With Mariel Boatlift II Looming, How White Are the Remaining Cubans Genetically?
11/20/2015
A+
|
a-
Print Friendly and PDF

One of those events you can see looming on the historic horizon is a Second Mariel Boatlift of Cubans trying to get to Miami before the U.S. wises up and rescinds the wet foot dry foot law that gives all 11 million remaining Cubans near-automatic right of asylum if they can set one foot on American dry land.

Down through history, Cuban have usually been relatively high-achievers by Latin American standards. For example, 90 years ago the world chess champion was a Cuban, Capablanca.

Cuba has some real geographic advantages over the rest of the Caribbean that attracted middle class immigrants rather than just agricultural laborers (as who mostly came to Puerto Rico). Most Caribbean islands have their main port on the south side of the island to give ships shelter from strong winter storms from the north, but Havana is a good enough natural harbor that it can be on the north side of the island and thus be cooler due to northerly breezes. So Cuba was long the favorite destination of Europeans moving to tropical New World.

The affluent anti-Communist Cubans who took over Miami a half-century ago are of course highly white in ancestry.

That raises the question, however: how white are the Cubans who are left in Cuba? Clearly, a lot of the whitest Cubans have been skimmed off to Florida over the decades.
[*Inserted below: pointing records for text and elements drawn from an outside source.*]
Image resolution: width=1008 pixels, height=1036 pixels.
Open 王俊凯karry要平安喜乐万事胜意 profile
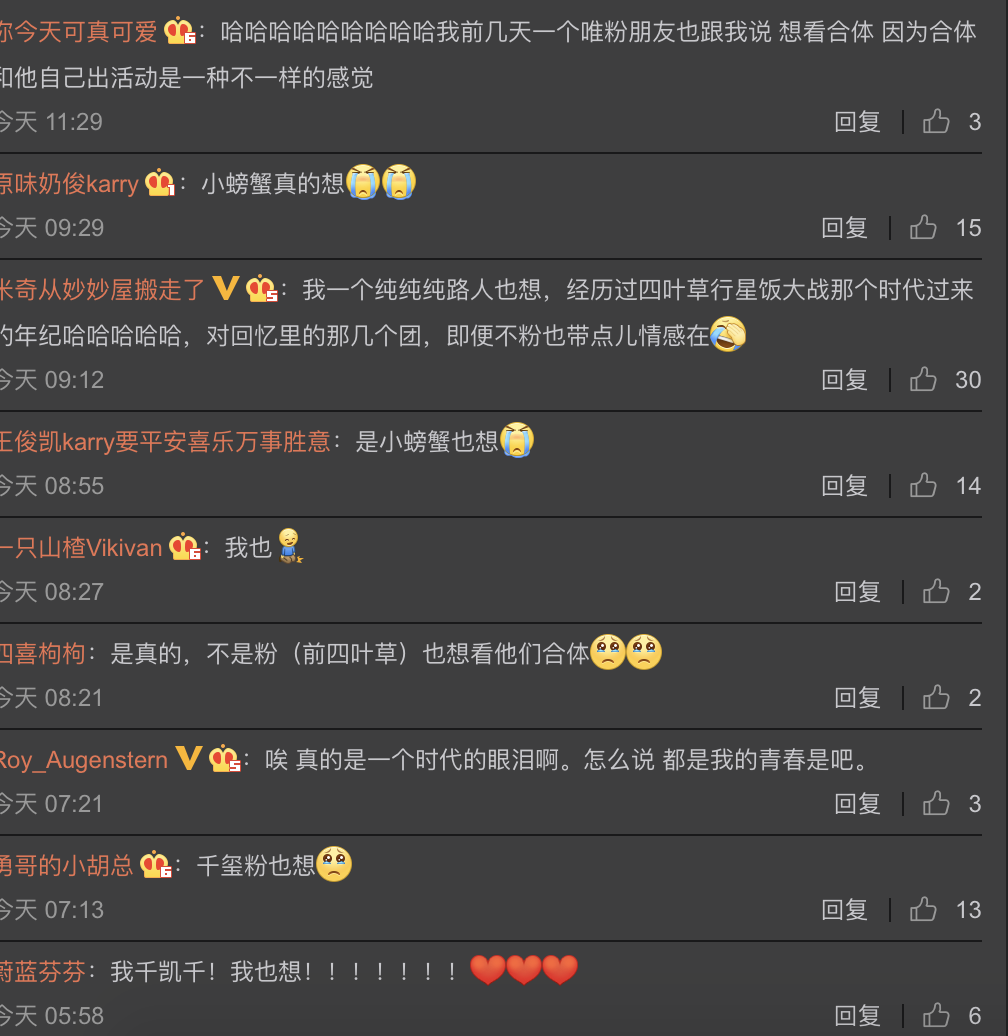(165, 441)
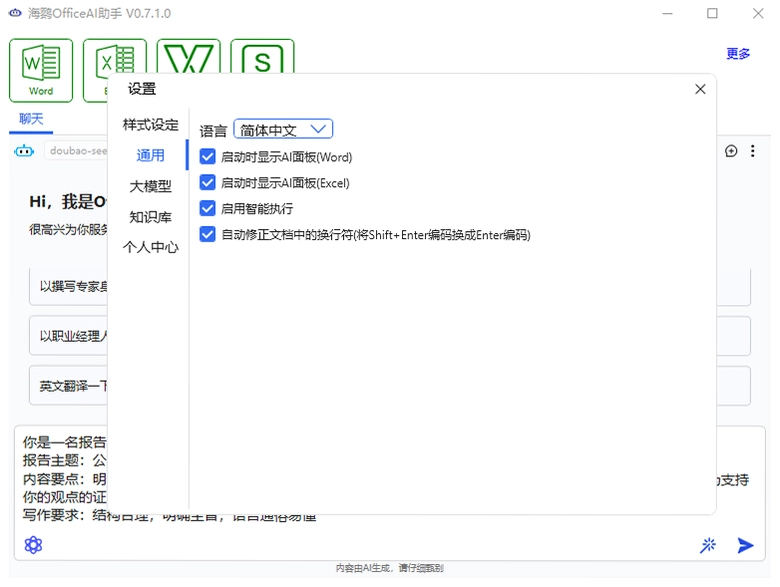Click the green WPS Writer icon
Viewport: 780px width, 587px height.
(x=189, y=57)
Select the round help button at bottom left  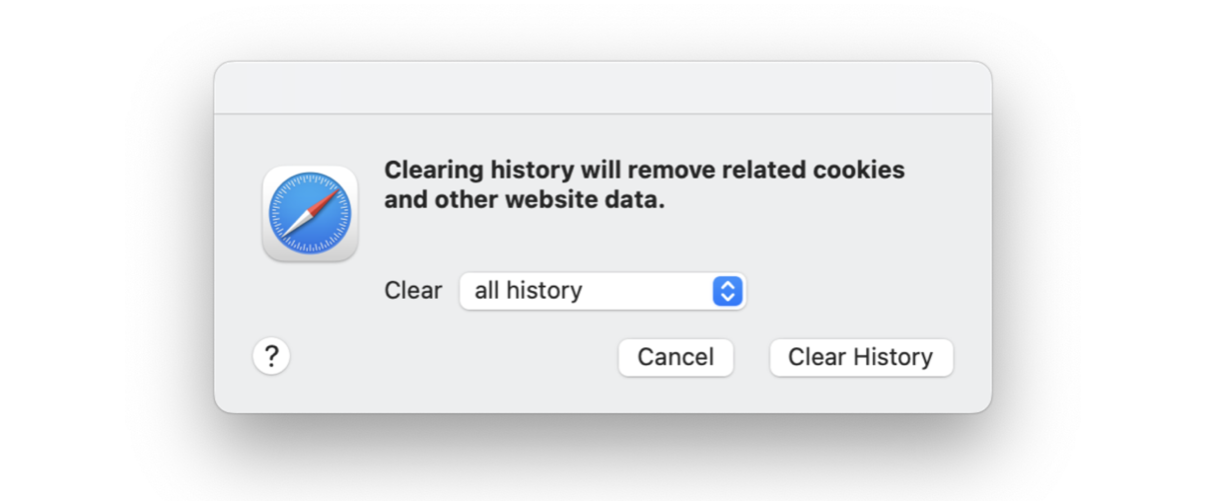[271, 356]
So, what about the remainder?

For example, some spectacularly gifted black baseball players have been seeping out of Cuba in recent years, such as Yasiel Puig of the Dodgers. (On the other hand, Puig is a Pedro Guerrero-like screw-up, and Dodger future Hall of Famer Clayton Kershaw has been lobbying to get him traded.)

Here’s a recent genome analysis of the current population of Cuba:

Cuba: Exploring the History of Admixture and the Genetic Basis of Pigmentation Using Autosomal and Uniparental Markers
Beatriz Marcheco-Teruel , Esteban J. Parra , Evelyn Fuentes-Smith, Antonio Salas, Henriette N. Buttenschøn, Ditte Demontis, María Torres-Español, Lilia C. Marín-Padrón, Enrique J. Gómez-Cabezas, Vanesa Álvarez-Iglesias, Ana Mosquera-Miguel, Antonio Martínez-Fuentes, Ángel Carracedo, Anders D. Børglum, Ole Mors
Published: July 24, 2014
We carried out an admixture analysis of a sample comprising 1,019 individuals from all the provinces of Cuba. We used a panel of 128 autosomal Ancestry Informative Markers (AIMs) to estimate the admixture proportions. We also characterized a number of haplogroup diagnostic markers in the mtDNA and Y-chromosome in order to evaluate admixture using uniparental markers. Finally, we analyzed the association of 16 single nucleotide polymorphisms (SNPs) with quantitative estimates of skin pigmentation. In the total sample, the average European, African and Native American contributions as estimated from autosomal AIMs were 72%, 20% and 8%, respectively.
By way of contrast, a 2014 article on the National Geographic genome project said of Puerto Ricans in the southeast of the island:
The average Puerto Rican individual carries 12% Native American, 65% West Eurasian (Mediterranean, Northern European and/or Middle Eastern) and 20% Sub-Saharan African DNA.
So that’s pretty similar.

But of course one should stay cautious about assuming that any of these samples are nationally projectable.